Bad Idea Theater:  This would be an easy one to get up on a high horse about. It would be swell to say that “Yes, we’re LNT’ers and that makes us morally superior and better human beings”, but we’ve found another way to look at it. We find that leave no trace makes sense from not only a stewardship position, but also from the standpoint of laziness (and we fully admit to being lazy,… at least Mike is). We’ve found that the leave no trace philosophy can simplify things. Taking less Trash (packaging, gifts that will be dropped on the ground, etc.) cuts down on the amount of things needing transport, unloading, setting up, picking up, finding room in a vehicle for, and transporting home for disposal. Not letting things drop in the first place, saves having to pick stuff up at the end of the event, when its hotter, you are tired, and you are looking forward to a very long drive home. Planning with leave no trace in mind, places a lot more thought on how are we going to do this efficiently and cost-effectively (read this as “lazy and cheap”).  We’ve found that there aren’t really any tasks that are easier or more comfortable to do on the playa as opposed to a living room or backyard, so we strip down packaging and try and put a critical eye to our gear and ask ourselves, “do we really need to take this? Is that likely to fall apart out there? Is that going to blow away?”  A lot of LNT is really stuff we learned in kindergarten.  Don’t throw things on the ground, don’t make a mess and if you do, clean it up.  On a more selfish note, we kind of like attending Burning Man, we like being a theme camp, and the only way that will continue is if we all pick up after ourselves… and others.

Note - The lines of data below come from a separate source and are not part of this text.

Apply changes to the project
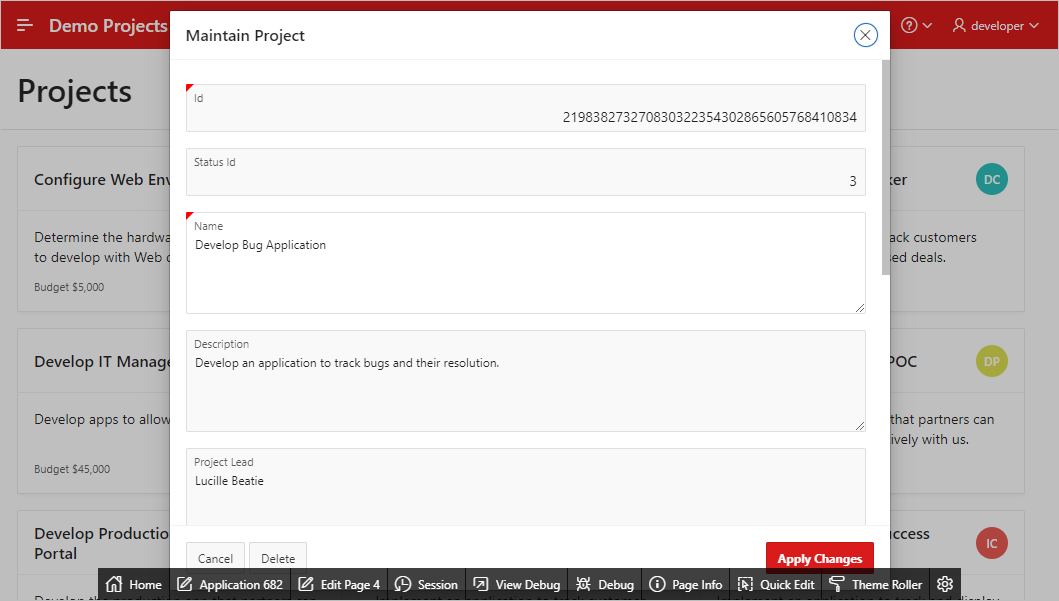The height and width of the screenshot is (601, 1059). pos(819,557)
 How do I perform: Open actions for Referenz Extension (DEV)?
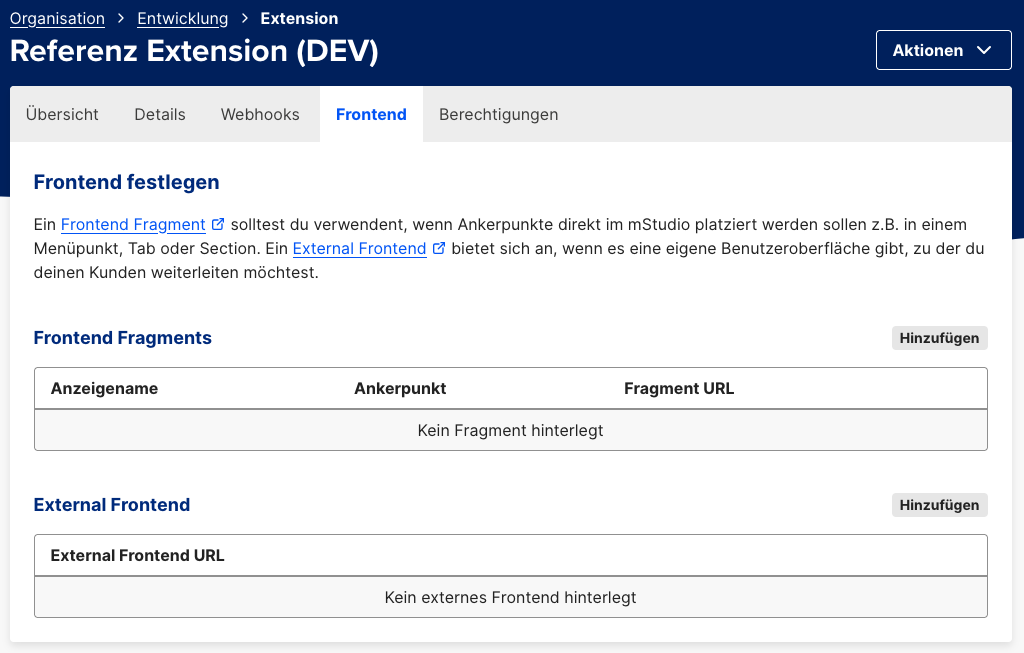[943, 49]
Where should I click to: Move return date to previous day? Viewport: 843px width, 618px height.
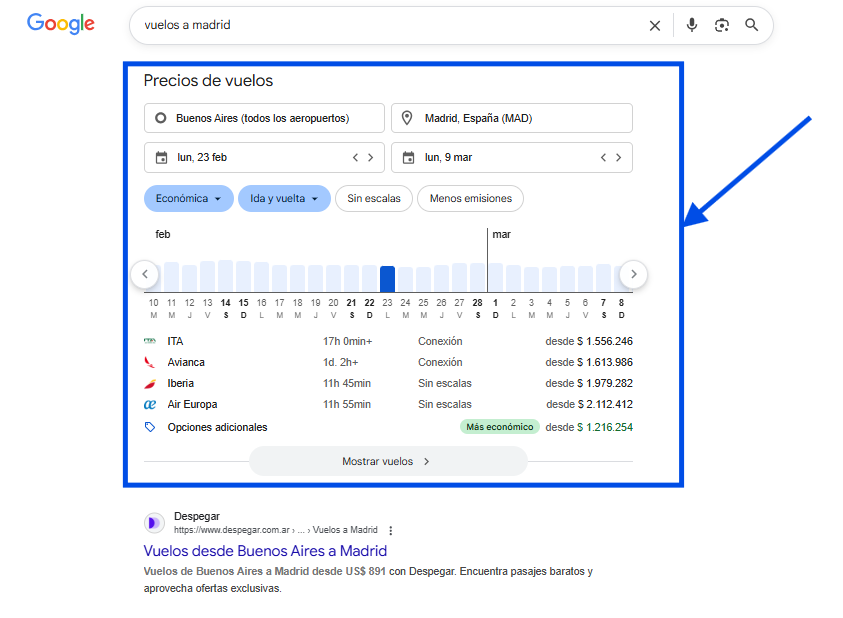603,157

About the author: Affinity


Affinity, a Burner since 2000, was legally married on the Playa in 2001, was wedding coordinator and then training coordinator at Burning Man, before becoming the Black Rock Arts Foundation (BRAF) Social Media Coordinator and an Advisory Board Member. An attorney, she served on the Board of Directors of the Western Pension and Benefits Conference. She interned with the Human Awareness Institute for 10 years. She writes about how art is envisioned, produced, created, installed and its afterlife.